»»

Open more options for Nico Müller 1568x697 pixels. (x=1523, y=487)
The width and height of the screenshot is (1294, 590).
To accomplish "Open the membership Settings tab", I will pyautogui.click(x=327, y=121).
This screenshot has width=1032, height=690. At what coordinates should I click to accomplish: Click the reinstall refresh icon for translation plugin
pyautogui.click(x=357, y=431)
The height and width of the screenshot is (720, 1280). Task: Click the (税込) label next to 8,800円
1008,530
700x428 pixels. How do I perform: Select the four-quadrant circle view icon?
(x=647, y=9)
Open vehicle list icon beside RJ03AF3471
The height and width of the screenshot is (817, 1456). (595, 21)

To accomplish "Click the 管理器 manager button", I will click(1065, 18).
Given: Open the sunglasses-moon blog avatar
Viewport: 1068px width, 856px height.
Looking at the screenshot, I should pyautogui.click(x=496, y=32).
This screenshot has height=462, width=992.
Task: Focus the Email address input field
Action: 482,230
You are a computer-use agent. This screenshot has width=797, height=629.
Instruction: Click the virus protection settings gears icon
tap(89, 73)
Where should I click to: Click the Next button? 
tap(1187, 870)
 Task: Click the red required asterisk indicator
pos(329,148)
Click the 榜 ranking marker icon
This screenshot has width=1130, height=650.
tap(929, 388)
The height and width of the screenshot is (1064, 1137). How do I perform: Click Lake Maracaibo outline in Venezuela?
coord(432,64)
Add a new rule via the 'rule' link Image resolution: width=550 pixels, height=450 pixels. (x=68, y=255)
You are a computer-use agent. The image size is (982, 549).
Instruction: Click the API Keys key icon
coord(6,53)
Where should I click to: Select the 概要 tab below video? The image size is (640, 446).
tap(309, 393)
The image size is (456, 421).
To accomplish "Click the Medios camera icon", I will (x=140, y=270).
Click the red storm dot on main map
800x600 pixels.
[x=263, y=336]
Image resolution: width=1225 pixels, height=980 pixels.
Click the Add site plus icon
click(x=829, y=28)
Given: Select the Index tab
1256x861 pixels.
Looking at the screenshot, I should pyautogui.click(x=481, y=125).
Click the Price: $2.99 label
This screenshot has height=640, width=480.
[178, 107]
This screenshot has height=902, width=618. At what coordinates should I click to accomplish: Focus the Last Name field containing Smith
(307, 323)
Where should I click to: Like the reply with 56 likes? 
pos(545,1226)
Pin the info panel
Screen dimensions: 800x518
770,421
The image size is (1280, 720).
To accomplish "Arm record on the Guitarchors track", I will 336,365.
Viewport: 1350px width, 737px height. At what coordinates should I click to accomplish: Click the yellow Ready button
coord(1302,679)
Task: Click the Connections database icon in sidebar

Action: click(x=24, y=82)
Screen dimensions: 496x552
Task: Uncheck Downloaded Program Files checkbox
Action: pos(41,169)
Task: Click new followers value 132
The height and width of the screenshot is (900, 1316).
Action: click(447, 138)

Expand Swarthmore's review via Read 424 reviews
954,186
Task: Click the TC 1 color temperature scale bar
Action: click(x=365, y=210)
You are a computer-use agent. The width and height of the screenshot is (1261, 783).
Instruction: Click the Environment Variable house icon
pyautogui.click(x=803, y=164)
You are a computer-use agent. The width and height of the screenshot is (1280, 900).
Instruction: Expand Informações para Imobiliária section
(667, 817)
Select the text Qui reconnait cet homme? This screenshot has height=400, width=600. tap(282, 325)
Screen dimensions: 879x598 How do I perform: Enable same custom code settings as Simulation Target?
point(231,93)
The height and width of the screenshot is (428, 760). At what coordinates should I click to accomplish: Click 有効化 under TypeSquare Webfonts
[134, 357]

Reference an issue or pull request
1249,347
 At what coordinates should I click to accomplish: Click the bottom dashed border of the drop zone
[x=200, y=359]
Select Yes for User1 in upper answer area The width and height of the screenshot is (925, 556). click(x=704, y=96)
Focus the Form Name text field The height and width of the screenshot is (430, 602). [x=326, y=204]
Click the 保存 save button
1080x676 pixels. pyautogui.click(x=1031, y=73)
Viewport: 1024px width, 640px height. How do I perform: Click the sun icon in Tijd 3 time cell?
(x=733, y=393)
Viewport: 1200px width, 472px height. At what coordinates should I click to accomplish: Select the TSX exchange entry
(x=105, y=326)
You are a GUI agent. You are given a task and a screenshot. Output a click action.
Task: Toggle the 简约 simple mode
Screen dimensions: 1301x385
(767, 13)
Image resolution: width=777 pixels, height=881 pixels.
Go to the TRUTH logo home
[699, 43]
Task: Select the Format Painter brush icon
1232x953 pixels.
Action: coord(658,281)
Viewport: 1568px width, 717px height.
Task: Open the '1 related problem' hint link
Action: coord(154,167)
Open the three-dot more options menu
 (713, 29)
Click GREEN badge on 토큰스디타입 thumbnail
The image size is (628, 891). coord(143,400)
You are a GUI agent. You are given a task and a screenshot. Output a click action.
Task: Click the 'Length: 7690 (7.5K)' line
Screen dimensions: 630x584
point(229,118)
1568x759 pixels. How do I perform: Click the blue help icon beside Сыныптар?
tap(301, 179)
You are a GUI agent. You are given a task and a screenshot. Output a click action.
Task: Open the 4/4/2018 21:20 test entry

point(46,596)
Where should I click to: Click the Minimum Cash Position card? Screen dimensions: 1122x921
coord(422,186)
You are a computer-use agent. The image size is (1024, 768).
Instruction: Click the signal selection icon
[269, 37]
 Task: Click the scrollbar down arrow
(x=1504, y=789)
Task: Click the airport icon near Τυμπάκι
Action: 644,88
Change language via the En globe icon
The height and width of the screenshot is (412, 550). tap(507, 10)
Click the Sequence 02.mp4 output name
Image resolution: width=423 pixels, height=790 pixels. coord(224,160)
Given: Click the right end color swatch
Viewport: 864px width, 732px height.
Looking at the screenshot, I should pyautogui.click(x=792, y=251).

««

§ **YOUR OBJECTIVE**
In the entries above, which lines hold the string "text"? Report all of them.

§ **RESPONSE BELOW**
Select the text Qui reconnait cet homme? This screenshot has height=400, width=600. tap(282, 325)
Focus the Form Name text field The height and width of the screenshot is (430, 602). [x=326, y=204]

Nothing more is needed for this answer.